Problem to solve> In the listing below, find every line containing "Viewport" and copy it out.
Start of Data records
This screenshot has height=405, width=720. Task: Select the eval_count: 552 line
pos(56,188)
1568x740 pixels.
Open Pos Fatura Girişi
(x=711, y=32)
End of Data records
Start of Data records
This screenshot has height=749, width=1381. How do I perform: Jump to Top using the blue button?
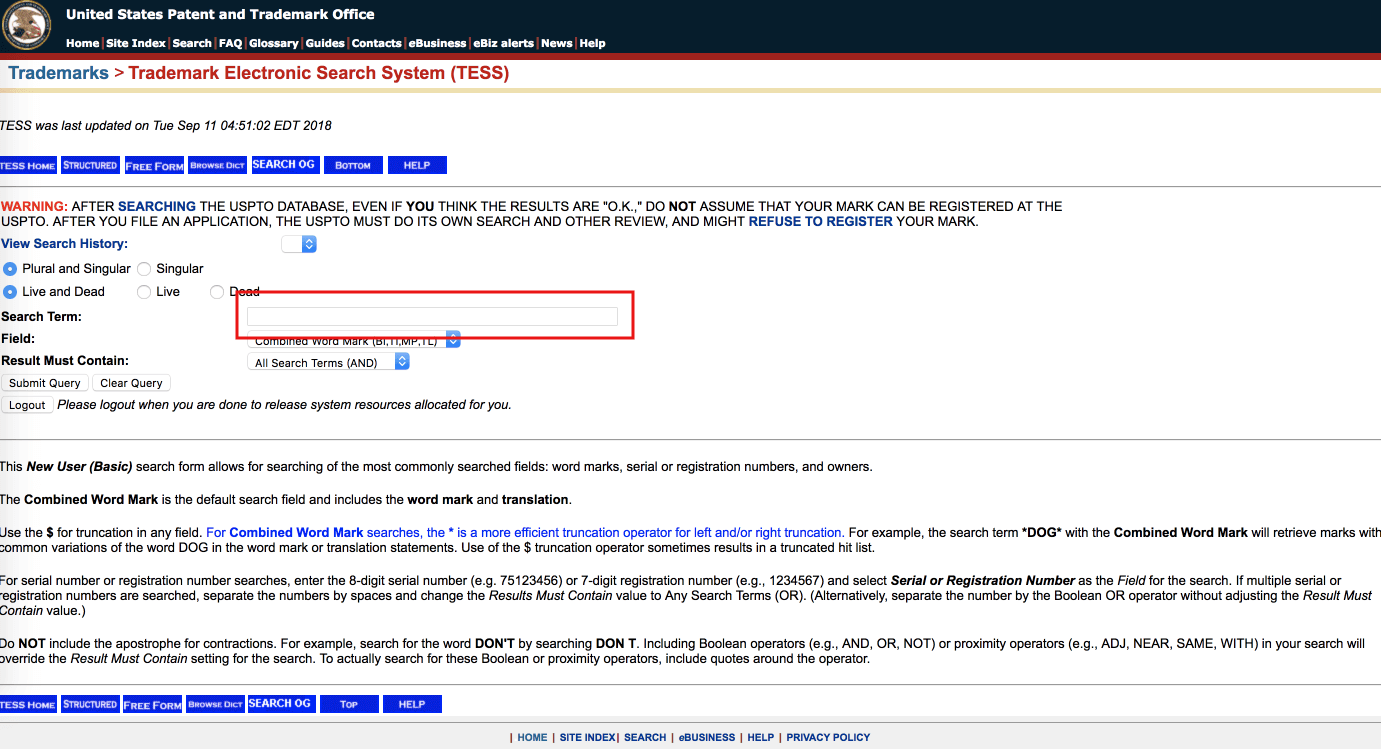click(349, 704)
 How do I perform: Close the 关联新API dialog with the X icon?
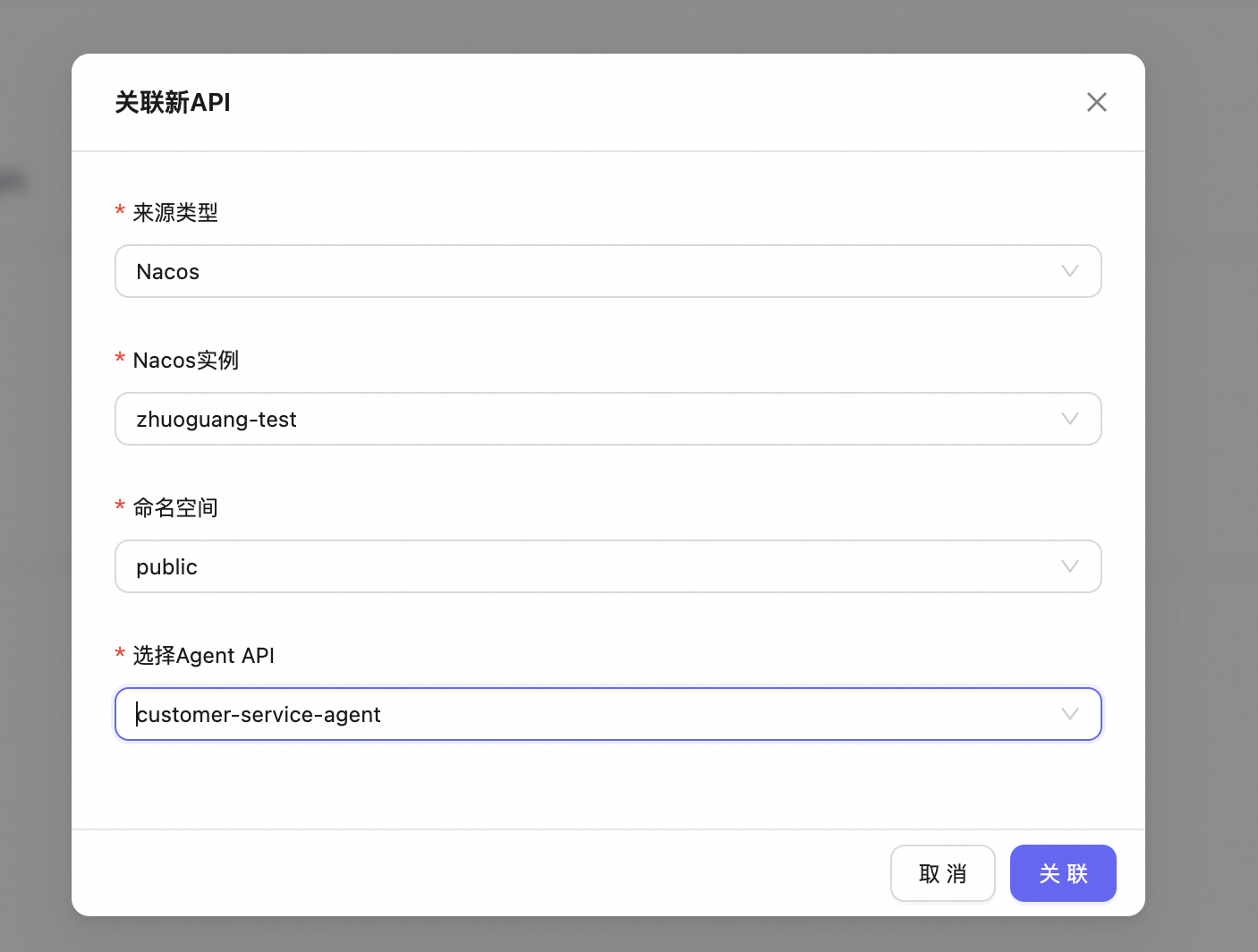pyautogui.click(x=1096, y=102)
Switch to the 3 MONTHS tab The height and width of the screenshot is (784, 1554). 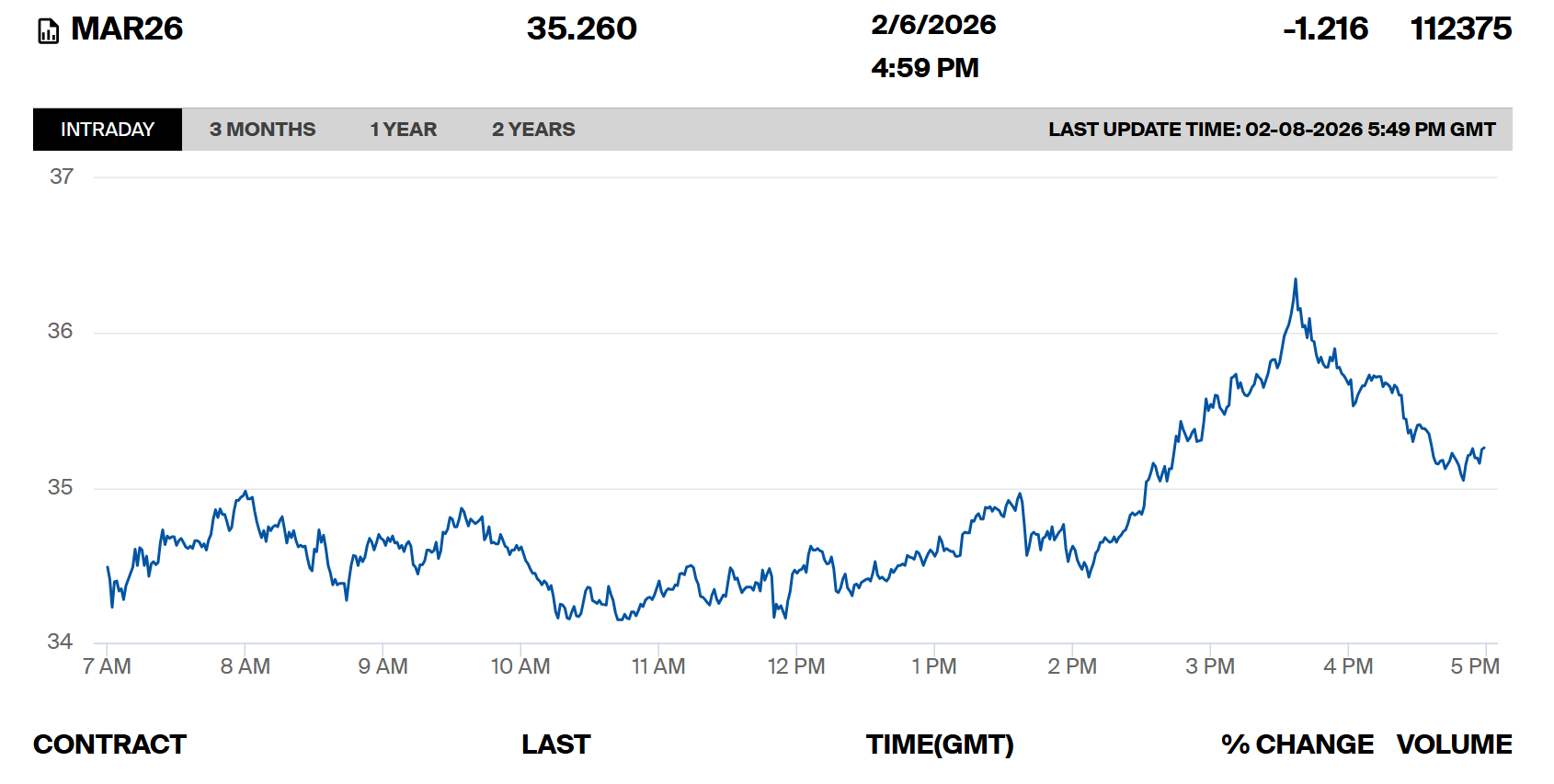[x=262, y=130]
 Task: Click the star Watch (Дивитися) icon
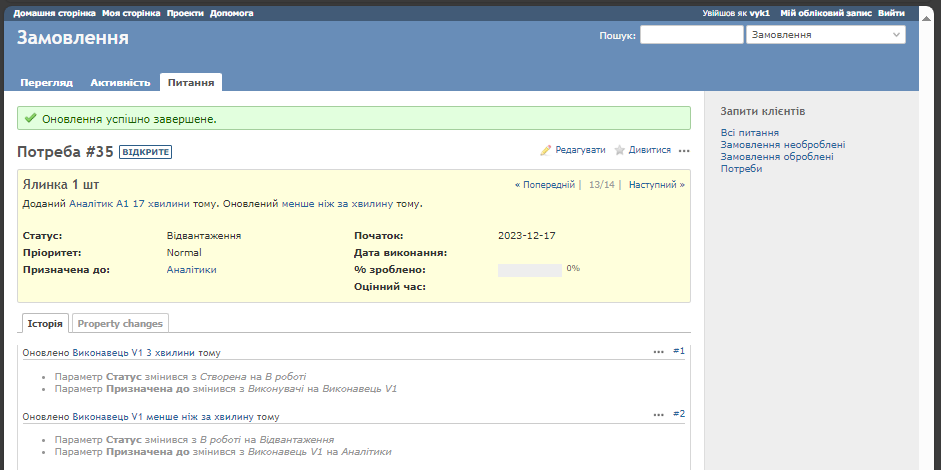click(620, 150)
End of Data records
Start of Data records
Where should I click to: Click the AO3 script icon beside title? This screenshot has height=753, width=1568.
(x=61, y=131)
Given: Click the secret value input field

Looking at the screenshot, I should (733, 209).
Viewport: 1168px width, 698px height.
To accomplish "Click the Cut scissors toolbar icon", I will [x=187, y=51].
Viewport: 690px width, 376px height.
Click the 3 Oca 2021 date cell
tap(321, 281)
End of Data records
Your solution>
Viewport: 1168px width, 698px height.
Viewport: 690px width, 376px height.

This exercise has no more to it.